*** GIVEN DATA Section Begins ***

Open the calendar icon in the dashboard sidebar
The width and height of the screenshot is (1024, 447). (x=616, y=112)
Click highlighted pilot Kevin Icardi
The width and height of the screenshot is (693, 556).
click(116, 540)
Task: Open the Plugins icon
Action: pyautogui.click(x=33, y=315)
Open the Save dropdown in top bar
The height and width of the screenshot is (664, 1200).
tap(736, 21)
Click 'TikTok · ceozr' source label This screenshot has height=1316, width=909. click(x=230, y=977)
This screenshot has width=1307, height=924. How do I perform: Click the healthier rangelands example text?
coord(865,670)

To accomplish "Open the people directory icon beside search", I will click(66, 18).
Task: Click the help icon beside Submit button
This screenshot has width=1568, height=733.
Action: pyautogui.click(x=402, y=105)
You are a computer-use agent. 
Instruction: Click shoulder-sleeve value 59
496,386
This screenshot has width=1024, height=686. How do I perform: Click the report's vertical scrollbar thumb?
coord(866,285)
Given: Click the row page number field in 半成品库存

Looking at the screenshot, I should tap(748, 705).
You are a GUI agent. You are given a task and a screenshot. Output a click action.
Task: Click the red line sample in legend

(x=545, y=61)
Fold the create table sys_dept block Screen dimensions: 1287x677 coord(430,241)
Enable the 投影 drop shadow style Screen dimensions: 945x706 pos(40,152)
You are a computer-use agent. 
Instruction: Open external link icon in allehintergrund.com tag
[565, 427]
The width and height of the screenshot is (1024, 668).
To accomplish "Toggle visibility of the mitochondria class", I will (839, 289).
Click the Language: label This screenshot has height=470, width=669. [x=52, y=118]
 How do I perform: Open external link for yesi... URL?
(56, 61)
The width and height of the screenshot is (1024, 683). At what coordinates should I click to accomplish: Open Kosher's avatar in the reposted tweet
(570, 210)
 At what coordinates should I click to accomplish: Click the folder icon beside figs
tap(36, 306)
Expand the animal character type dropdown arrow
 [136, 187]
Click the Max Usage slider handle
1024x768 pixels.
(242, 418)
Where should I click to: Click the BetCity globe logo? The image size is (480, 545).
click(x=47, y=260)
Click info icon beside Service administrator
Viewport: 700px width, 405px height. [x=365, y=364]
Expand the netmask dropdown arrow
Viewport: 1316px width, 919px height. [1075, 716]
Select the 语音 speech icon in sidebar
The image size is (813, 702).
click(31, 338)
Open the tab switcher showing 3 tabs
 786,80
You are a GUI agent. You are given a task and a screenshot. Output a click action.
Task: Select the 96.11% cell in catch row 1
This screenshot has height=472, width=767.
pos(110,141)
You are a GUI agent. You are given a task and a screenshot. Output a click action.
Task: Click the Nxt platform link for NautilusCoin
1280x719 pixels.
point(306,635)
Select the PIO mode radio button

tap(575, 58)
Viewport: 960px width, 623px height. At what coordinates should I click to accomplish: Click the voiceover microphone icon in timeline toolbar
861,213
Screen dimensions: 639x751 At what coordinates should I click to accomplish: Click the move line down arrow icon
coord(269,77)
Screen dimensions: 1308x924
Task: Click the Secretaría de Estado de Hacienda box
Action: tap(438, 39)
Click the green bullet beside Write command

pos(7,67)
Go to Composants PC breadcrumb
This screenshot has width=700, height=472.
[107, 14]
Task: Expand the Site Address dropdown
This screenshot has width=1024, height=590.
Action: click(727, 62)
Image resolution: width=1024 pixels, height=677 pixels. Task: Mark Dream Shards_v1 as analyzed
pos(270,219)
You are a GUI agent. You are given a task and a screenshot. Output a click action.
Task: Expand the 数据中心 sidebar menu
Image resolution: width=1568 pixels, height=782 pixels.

*** GIVEN DATA Section Ends ***

▶ _EXERCISE DESCRIPTION_
Exact duplication is required for the lines above, from the line that contains "1280x719 pixels." to the line that contains "Task: Expand the Site Address dropdown", inclusive; omit all others.

▶ _TASK ANSWER_
1280x719 pixels.
point(306,635)
Select the PIO mode radio button

tap(575, 58)
Viewport: 960px width, 623px height. At what coordinates should I click to accomplish: Click the voiceover microphone icon in timeline toolbar
861,213
Screen dimensions: 639x751 At what coordinates should I click to accomplish: Click the move line down arrow icon
coord(269,77)
Screen dimensions: 1308x924
Task: Click the Secretaría de Estado de Hacienda box
Action: tap(438, 39)
Click the green bullet beside Write command

pos(7,67)
Go to Composants PC breadcrumb
This screenshot has width=700, height=472.
[107, 14]
Task: Expand the Site Address dropdown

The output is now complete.